PAGE TEXT
The importance of disclosure filings

T&T Securities and Exchange Commission

The Trinidad and Tobago Securities and Exchange Commission (TTSEC) was established as a body corporate, by virtue of the Securities Industry Act of 1995 (SIA 1995) which was repealed and replaced by the Securities Act, 2012 (SA 2012). The TTSEC is an autonomous agency whose primary roles are the protection of investors and fostering the orderly growth/development of the local capital market. In order to facilitate this, market participants are required to submit particular disclosure filings via the approved forms and within the prescribed timeframes in accordance with the SA 2012 and the Securities (General) By-laws, 2015 (the General By-laws). This type of regulation is referred to as a disclosure-based approach. The information disclosed in these documents aids in the TTSEC’s monitoring and evaluation of activities and offerings within the securities market. Such oversight allows the cultivation of a fair, efficient and transparent securities market and the mitigation of systemic risk. These disclosure filings also assist investors and professionals make informed investment decisions.

Currently, applications and disclosure filings are submitted via a manual process through the use of approved forms which can be downloaded by way of the TTSEC’s website: www.ttsec.org. The below outlines some disclosure filings of market actors and their importance to investors.

Form 6: Notification — Pursuant to Section 56(4) of the SA 2012 and By-Law 53 of the General By-laws

Registrants registered under Section 51(1) and reporting issuers registered under Section 61(1) of the SA 2012 are required to file with the TTSEC, the occurrence of any prescribed event within the specified period outlined under By-Law 53 of the General By-laws.

These prescribed events for a registrant and a reporting issuer are respectively outlined under List A and List B of the Schedule 3 of the General By-laws. Some of these prescribed events include the hiring, resignation or dismissal of a senior officer, designated officer or registered representative; any development that poses material risks to the entity’s operations; intentions of winding up and the entity’s inability to submit financial statements by the prescribed deadline. The Form 6 provides the timely notification of a prescribed event in a company. Upon the receipt of the notice, the TTSEC will take any appropriate action to safeguard investors’ interests.

Form 8: Registration for reporting issues — Pursuant to Section 61(1) or 61(2) of the SA 2012 and By-law 25(1) of the General By-Laws

In accordance with Section 61(1) of the SA 2012, any entity which proposes to make a distribution of securities within Trinidad and Tobago is required to first register with the TTSEC as a reporting issuer. In addition, the securities being distributed are generally required to be registered. As such, most securities offered to members of the public require a prospectus. The prospectus provides investors with the requisite information to make an informed investment decision concerning the security being offered. Thereafter, according to Section 61(2) of the SA 2012, the Reporting Issuer is required to annually update its registration statement and file a revised registration statement within fourteen (14) days of its financial year end.

RECORD SET
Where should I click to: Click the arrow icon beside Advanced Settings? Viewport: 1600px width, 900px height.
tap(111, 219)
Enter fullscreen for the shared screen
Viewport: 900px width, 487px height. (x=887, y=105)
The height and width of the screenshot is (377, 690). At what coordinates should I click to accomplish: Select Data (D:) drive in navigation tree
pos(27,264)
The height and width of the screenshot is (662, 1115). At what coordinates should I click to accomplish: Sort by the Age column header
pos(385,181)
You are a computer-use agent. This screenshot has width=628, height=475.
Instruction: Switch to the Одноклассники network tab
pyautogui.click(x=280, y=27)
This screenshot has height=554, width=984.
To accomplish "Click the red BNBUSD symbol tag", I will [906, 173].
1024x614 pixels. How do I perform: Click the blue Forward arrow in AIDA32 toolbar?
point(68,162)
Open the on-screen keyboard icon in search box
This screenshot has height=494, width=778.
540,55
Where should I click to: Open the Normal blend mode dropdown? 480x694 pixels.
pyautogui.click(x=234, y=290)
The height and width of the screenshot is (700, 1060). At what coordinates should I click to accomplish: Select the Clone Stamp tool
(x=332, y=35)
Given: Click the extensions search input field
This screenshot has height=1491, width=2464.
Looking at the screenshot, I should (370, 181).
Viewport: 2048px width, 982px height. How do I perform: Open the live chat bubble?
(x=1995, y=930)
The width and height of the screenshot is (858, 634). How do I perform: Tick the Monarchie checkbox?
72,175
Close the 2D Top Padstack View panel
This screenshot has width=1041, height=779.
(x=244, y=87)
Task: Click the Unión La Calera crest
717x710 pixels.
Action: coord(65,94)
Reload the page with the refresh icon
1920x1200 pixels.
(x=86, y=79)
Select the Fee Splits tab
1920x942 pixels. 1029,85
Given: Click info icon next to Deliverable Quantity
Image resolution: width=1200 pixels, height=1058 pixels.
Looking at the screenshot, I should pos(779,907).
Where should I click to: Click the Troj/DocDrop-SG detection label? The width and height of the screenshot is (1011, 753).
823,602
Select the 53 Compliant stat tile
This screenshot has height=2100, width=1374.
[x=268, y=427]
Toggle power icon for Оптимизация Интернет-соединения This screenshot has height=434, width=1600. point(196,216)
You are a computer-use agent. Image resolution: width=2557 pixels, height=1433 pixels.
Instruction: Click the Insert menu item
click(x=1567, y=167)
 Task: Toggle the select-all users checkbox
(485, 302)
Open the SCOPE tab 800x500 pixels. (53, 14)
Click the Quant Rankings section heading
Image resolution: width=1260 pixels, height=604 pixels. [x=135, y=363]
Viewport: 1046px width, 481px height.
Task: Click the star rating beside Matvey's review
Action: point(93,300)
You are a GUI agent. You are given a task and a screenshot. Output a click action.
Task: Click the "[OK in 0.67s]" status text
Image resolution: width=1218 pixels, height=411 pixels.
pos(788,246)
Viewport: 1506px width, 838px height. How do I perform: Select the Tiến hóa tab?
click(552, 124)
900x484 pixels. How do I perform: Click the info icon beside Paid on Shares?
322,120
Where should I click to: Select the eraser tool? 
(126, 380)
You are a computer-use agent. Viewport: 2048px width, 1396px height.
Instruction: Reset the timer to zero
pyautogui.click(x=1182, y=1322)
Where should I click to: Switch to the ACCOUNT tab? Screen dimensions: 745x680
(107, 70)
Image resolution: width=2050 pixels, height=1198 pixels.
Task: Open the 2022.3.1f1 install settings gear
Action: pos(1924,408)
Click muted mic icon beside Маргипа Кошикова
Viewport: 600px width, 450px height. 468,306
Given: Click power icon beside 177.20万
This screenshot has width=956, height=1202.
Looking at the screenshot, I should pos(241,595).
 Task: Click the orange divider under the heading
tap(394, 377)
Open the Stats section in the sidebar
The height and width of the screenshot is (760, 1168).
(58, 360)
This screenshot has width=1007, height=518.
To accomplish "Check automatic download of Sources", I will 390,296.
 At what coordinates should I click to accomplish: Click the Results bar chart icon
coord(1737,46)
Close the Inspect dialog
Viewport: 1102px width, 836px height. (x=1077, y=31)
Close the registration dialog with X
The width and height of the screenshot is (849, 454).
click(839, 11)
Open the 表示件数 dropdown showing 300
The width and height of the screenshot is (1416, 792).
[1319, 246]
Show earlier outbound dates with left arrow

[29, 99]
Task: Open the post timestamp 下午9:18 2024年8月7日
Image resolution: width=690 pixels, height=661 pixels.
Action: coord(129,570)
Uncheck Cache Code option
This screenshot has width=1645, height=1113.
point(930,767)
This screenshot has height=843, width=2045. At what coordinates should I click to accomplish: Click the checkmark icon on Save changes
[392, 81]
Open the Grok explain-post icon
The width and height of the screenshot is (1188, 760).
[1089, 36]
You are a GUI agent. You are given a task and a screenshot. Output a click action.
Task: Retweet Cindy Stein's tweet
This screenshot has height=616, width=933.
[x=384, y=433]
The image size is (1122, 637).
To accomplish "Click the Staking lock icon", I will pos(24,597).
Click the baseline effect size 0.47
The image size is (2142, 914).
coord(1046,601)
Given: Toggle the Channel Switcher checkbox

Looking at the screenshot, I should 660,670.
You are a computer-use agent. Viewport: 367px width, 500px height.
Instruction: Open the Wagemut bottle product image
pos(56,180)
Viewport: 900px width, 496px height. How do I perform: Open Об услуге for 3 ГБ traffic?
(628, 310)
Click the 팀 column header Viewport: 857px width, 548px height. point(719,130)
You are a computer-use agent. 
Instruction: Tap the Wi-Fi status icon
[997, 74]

TO BE DONE
1. Translate into Spanish this sentence from the disclosure filings text: "This type of regulation is referred to as a disclosure-based approach."
2. Reproduce word for word the disclosure filings text between "Form 6: Notification" and "53 of the General By-laws.", inclusive.

OUTPUTS FOR THE TASKS
1. Este tipo de regulación se denomina enfoque basado en la divulgación.

2.
Form 6: Notification — Pursuant to Section 56(4) of the SA 2012 and By-Law 53 of the General By-laws

Registrants registered under Section 51(1) and reporting issuers registered under Section 61(1) of the SA 2012 are required to file with the TTSEC, the occurrence of any prescribed event within the specified period outlined under By-Law 53 of the General By-laws.